▶ _What needs to be done_
Check each line of the material below for the string "Enable" and reply with how many have it, nothing more.

▶ _Data section_
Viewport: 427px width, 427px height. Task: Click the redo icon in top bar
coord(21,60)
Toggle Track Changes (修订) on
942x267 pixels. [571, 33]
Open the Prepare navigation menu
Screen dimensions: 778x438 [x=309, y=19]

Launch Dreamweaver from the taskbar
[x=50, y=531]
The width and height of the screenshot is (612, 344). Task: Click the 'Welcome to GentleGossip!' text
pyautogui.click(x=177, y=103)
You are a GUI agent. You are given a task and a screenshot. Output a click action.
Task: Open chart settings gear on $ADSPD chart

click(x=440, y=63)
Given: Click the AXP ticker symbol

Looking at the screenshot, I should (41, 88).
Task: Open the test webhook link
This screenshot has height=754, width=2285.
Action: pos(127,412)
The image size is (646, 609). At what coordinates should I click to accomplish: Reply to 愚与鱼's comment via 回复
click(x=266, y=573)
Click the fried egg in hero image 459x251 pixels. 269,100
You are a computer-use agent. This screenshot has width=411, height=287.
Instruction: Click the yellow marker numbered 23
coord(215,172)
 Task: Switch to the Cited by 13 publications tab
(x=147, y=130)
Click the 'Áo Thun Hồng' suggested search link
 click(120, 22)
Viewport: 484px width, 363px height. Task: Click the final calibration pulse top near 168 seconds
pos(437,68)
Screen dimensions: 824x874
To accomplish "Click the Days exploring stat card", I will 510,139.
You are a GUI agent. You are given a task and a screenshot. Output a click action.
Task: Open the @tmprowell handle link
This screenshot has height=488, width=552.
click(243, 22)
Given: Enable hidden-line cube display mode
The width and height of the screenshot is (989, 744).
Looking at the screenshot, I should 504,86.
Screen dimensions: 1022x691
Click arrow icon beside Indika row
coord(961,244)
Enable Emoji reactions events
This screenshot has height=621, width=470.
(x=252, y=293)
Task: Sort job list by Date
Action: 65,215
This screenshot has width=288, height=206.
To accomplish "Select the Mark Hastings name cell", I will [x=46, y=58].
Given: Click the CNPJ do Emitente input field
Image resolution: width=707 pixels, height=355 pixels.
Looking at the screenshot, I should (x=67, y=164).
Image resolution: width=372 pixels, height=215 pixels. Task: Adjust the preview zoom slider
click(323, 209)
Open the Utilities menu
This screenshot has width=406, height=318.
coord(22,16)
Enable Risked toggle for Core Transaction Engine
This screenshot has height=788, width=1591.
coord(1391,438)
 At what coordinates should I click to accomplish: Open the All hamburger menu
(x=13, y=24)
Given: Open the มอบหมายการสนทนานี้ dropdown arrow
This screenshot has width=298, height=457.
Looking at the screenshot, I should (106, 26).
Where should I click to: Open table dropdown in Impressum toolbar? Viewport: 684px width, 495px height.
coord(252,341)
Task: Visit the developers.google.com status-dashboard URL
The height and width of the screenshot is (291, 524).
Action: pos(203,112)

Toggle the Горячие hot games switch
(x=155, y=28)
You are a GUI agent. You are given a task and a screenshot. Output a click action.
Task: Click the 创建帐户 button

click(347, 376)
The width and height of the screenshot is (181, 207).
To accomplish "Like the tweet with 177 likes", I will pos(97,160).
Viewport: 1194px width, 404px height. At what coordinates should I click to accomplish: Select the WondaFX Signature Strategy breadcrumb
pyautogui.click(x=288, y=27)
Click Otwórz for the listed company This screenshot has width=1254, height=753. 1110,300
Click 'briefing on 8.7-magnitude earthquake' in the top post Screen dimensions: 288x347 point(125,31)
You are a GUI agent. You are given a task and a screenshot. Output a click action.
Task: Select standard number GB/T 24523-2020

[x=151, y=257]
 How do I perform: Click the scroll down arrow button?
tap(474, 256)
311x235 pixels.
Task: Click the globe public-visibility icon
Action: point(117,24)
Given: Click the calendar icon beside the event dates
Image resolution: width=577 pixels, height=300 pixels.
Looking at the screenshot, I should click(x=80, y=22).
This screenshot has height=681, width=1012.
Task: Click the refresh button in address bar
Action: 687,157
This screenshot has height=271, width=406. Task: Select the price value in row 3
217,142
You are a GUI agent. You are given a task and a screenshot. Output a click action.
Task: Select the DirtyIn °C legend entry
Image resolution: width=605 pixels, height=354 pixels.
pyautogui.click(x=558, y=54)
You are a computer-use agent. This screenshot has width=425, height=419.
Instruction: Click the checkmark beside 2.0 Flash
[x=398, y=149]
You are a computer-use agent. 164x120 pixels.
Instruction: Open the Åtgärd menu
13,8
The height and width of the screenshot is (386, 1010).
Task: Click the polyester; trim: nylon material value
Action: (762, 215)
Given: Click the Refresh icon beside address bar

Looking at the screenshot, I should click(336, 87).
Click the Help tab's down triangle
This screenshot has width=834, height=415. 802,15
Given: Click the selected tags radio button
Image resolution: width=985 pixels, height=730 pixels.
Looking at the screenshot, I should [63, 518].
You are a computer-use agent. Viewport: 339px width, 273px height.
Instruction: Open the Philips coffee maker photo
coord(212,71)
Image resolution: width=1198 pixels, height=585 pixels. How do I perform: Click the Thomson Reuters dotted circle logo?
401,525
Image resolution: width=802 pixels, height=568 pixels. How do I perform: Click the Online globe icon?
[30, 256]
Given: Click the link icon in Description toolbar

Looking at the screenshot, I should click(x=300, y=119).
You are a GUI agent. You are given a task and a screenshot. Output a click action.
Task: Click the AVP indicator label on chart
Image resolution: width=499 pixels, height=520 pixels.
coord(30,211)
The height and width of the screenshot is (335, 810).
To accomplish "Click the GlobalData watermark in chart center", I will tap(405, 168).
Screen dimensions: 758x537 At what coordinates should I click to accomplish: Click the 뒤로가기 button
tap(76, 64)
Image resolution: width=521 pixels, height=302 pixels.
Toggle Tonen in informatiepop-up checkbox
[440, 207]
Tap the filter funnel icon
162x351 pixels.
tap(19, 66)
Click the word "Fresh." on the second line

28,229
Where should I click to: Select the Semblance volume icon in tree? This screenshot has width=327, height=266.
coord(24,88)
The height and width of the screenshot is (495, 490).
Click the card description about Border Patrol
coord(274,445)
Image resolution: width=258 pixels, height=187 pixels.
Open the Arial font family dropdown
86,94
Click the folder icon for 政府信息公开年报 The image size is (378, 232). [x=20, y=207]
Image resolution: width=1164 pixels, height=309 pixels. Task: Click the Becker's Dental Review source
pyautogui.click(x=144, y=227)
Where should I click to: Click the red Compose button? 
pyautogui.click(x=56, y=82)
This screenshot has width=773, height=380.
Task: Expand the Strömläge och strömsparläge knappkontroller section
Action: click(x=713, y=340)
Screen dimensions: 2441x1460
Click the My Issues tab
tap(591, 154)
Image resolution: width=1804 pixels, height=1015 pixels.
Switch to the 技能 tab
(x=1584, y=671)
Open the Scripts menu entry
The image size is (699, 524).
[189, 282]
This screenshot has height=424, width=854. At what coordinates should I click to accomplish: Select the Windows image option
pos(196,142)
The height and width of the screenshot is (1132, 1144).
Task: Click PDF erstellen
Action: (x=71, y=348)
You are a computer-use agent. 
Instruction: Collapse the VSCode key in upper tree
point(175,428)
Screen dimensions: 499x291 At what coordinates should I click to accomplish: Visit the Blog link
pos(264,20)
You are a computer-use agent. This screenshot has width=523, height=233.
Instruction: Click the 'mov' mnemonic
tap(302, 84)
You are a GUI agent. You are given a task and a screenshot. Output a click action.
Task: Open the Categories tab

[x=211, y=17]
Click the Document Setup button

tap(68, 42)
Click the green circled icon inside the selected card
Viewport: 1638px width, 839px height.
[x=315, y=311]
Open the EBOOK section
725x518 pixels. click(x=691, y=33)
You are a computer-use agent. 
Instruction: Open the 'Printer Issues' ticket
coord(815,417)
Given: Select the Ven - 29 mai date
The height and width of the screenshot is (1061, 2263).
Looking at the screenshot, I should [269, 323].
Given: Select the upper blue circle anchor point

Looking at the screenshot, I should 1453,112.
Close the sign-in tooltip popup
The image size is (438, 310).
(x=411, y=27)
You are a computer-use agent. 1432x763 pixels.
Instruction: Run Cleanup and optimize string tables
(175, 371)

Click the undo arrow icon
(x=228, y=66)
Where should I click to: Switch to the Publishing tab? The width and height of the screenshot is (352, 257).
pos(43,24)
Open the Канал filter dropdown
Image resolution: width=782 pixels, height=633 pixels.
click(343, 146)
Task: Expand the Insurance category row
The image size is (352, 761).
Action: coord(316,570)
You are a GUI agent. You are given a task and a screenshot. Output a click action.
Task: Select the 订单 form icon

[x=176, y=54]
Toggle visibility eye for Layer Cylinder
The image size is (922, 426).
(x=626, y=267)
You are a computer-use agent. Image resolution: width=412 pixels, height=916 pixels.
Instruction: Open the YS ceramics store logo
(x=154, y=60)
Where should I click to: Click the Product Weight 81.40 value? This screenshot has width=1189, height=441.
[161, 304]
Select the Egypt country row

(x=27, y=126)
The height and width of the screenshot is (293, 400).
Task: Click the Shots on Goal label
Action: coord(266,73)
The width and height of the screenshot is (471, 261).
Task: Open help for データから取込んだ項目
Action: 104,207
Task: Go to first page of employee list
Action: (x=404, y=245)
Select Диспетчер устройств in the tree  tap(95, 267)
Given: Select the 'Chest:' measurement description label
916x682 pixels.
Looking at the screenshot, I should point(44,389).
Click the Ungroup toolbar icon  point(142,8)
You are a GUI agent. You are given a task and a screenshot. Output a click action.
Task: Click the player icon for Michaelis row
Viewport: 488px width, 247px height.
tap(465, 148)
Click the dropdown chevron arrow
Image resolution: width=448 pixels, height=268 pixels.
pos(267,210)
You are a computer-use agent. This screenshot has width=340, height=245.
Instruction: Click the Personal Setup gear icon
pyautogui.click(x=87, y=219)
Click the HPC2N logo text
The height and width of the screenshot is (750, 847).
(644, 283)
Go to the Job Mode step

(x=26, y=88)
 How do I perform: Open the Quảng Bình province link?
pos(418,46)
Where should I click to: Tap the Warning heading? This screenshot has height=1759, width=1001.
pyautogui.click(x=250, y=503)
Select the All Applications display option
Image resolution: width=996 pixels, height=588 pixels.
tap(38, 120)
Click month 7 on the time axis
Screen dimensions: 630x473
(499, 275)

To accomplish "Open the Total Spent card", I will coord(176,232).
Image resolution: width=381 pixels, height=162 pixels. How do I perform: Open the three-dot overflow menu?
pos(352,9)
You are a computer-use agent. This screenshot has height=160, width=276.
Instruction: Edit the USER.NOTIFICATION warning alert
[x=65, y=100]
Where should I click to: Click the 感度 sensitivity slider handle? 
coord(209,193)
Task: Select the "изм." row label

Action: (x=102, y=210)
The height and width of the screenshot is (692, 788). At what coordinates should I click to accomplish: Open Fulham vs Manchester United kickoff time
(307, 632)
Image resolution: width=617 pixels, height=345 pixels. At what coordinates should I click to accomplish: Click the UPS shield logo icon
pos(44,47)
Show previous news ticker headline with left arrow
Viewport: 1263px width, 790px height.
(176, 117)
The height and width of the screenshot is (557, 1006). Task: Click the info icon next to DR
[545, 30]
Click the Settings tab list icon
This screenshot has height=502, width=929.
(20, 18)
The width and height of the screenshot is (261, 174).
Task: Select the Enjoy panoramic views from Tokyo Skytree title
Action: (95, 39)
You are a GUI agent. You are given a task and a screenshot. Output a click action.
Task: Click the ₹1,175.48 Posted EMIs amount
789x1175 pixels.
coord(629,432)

▶ _Result below_
3